The Recovery Process

After 24 hours it’s looking good, no errors, but it’s still got going through a recover process.  We’re down from 42% to 18% objects misplaced, and our OSDs no longer have any backfill error messages, so looks like we’re on the right path.

[root@osd1 ~]# ceph -s 
  cluster:
    id:     ffdb9e09-fdca-48bb-b7fb-cd17151d5c09
    health: HEALTH_ERR
            1235611/6685016 objects misplaced (18.483%)

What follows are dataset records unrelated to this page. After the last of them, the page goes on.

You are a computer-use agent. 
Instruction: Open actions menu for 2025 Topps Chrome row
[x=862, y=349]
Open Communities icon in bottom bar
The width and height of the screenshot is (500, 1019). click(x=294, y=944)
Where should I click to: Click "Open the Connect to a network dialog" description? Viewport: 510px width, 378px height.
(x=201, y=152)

            Degraded data redundancy (low space): 5 pgs backfill_toofull
 
  services:
    mon: 3 daemons, quorum osd1,osd2,osd3
    mgr: osd1(active), standbys: osd2
    mds: cephfs-2/2/2 up  {0=osd1=up:active,1=osd2=up:active}, 1 up:standby
    osd: 15 osds: 15 up, 15 in; 57 remapped pgs
 
  data:
    pools:   2 pools, 384 pgs
    objects: 3264k objects, 12342 GB
    usage:   25062 GB used, 18609 GB / 43671 GB avail
    pgs:     1235611/6685016 objects misplaced (18.483%)

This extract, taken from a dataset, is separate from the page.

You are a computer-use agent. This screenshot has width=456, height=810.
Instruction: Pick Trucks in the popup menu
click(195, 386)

             327 active+clean
             49  active+remapped+backfill_wait
             5   active+remapped+backfill_wait+backfill_toofull
             3   active+remapped+backfilling
 
  io:
    recovery: 38584 kB/s, 9 objects/s
 
[root@osd1 ~]# ceph -s 
  cluster:
    id:     ffdb9e09-fdca-48bb-b7fb-cd17151d5c09
    health: HEALTH_ERR
            1235327/6685016 objects misplaced (18.479%)
            Degraded data redundancy (low space): 5 pgs backfill_toofull
 
  services:
    mon: 3 daemons, quorum osd1,osd2,osd3
    mgr: osd1(active), standbys: osd2
    mds: cephfs-2/2/2 up  {0=osd1=up:active,1=osd2=up:active}, 1 up:standby
    osd: 15 osds: 15 up, 15 in; 57 remapped pgs
 
  data:
    pools:   2 pools, 384 pgs
    objects: 3264k objects, 12342 GB
    usage:   25063 GB used, 18608 GB / 43671 GB avail
    pgs:     1235327/6685016 objects misplaced (18.479%)

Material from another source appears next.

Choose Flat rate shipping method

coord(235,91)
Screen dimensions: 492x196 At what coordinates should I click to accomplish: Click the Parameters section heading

             327 active+clean
             49  active+remapped+backfill_wait
             5   active+remapped+backfill_wait+backfill_toofull
             3   active+remapped+backfilling
 
  io:
    recovery: 32430 kB/s, 8 objects/s
 
[root@osd1 ~]# ceph osd status
+----+-------------------------+-------+-------+--------+---------+--------+---------+-----------+
| id |           host          |  used | avail | wr ops | wr data | rd ops | rd data |   state   |
+----+-------------------------+-------+-------+--------+---------+--------+---------+-----------+
| 0  | osd1.example.com | 1789G | 1004G |    0   |     0   |    0   |     0   | exists,up |
| 1  | osd2.example.com | 2228G |  566G |    0   |     0   |    0   |     0   | exists,up |
| 2  | osd3.example.com | 2270G |  524G |    0   |     0   |    0   |     0   | exists,up |
| 3  | osd4.example.com | 2164G |  629G |    0   |     0   |    0   |     0   | exists,up |
| 4  | osd1.example.com | 2069G |  725G |    0   |     0   |    0   |     0   | exists,up |
| 5  | osd1.example.com | 1454G | 1339G |    0   |     0   |    0   |     0   | exists,up |
| 6  | osd2.example.com |  485G |  446G |    0   |     0   |    0   |     0   | exists,up |
| 7  | osd3.example.com |  437G |  494G |    0   |     0   |    0   |     0   | exists,up |
| 8  | osd3.example.com |  627G |  303G |    0   |     0   |    0   |     0   | exists,up |
| 9  | osd4.example.com |  771G |  159G |    0   |     0   |    0   |     0   | exists,up |
| 10 | osd4.example.com |  339G |  591G |    0   |     0   |    0   |     0   | exists,up |
| 11 | osd5.example.com | 2464G | 3124G |    0   |     0   |    0   |     0   | exists,up |
| 12 | osd5.example.com | 2174G | 3414G |    0   |     0   |    0   |     0   | exists,up |
| 13 | osd5.example.com | 3418G | 2170G |    0   |     0   |    0   |     0   | exists,up |
| 14 | osd5.example.com | 2367G | 3112G |    0   |     0   |    0   |     0   | exists,up |
+----+-------------------------+-------+-------+--------+---------+--------+---------+-----------+
[root@osd1 ~]# 

The recovery process is looking good.  I’ll check back again tomorrow to make sure it’s finished and all of our alerts have cleared.

Once that is done I’ll make one more adjustment on the pg_num to bring it up to the right level for the number of our OSDs.